Intégrale des nouvelles

Ève et l'oiseau blanc

Avec Katia Alexandre

Non, je n'ai pas rêvé, je ne rêve pas ! Ulrich Karmas se persuadait que ces mots, plusieurs fois redits, comme un leitmotiv ou une prière, pourraient le délivrer de son angoisse. Angoisse ou sensation délicieuse… il ne savait plus. En tout cas, la courbe de ses pulsations cardiaques était résolument ascendante.

De nouveau debout, et nue sur le rocher, il avait vu celle qu'il nommait Ève : la merveilleuse créature sortie de l'onde, comme montée des profondeurs océanes.

Cette fois, Ulrich était fermement décidé à suivre la jeune femme sans se montrer, car toute présence humaine chassait la naïade blonde, qui devenait une ombre parmi les ombres étalées sur le sable ou la mer. Et, chose étrange, à ce même instant, toujours, un grand oiseau blanc, au plumage immaculé, traversait la plage en déplaçant un léger souffle d'air.

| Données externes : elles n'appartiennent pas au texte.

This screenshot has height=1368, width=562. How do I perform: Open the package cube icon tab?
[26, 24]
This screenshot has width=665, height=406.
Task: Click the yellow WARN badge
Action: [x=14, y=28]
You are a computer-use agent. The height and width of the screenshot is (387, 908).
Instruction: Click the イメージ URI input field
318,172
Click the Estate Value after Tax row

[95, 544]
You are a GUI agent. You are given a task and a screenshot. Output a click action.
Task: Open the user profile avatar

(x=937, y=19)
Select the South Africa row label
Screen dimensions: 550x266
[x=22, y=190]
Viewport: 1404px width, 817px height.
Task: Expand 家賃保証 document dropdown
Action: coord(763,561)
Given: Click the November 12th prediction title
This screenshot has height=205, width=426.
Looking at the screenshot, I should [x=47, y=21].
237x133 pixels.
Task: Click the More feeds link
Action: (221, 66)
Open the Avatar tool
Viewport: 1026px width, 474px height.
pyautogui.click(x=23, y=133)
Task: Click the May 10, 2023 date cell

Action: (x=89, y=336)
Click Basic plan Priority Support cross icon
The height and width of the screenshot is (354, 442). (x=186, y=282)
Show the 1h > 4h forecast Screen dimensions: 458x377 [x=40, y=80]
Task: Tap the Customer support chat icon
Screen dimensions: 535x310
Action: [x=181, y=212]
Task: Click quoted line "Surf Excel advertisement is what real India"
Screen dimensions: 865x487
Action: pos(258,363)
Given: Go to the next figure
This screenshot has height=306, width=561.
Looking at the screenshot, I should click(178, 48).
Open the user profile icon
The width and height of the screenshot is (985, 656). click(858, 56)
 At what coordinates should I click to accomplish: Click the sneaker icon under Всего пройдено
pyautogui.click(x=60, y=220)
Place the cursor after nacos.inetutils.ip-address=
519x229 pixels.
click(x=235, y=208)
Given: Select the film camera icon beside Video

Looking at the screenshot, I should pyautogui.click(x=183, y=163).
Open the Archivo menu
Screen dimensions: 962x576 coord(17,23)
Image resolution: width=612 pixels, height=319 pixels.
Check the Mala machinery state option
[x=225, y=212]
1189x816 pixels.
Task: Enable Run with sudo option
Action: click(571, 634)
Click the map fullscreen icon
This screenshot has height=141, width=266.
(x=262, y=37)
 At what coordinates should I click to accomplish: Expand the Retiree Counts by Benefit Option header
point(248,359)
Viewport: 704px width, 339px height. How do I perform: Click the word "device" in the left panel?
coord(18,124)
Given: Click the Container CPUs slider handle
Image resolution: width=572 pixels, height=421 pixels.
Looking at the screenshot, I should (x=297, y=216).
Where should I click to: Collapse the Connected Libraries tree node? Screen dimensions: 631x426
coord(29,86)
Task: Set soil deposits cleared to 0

Ulrich Karmas ne manquait pas de ressources. Habitué à pister les grands fauves, il avait la patience et la ruse. Il savait se mouvoir en silence, avec une démarche souple, élastique, tout en écrasant entre ses doigts des pétales jamî — qui possédaient la propriété d'effacer toute odeur humaine ou animale… Il vit l'étrange fille s'élancer vers le ciel, les mains tendues en un geste d'offrande. Il lui sembla qu'avant de disparaître dans les flots calmes, elle balançait légèrement les bras, comme si elle cherchait à prendre son vol. Et la puissance de son saut était si grande qu'elle parut planer un instant dans les airs… Mais c'était sans doute un effet de la réfraction solaire, particulièrement intense à cette heure du jour, qui brouillait la vue d'Ulrich et le forçait à cligner les yeux sans cesse. Pourquoi diable n'avait-il pas pris ses lunettes bleues ?

Il eut vite fait le tour de la falaise. Il plongea vers le point où il avait vu disparaître Ève, mais de moins haut. En vain, il chercha la trace d'une longue chevelure flottant sur la mer. À perte de vue, l'océan était nu, pareil à une flaque gigantesque et houleuse. Traînant les galets, il s'anéantissait en flocons d'écume argentée que nulle trace d'huile n'avait jamais souillés.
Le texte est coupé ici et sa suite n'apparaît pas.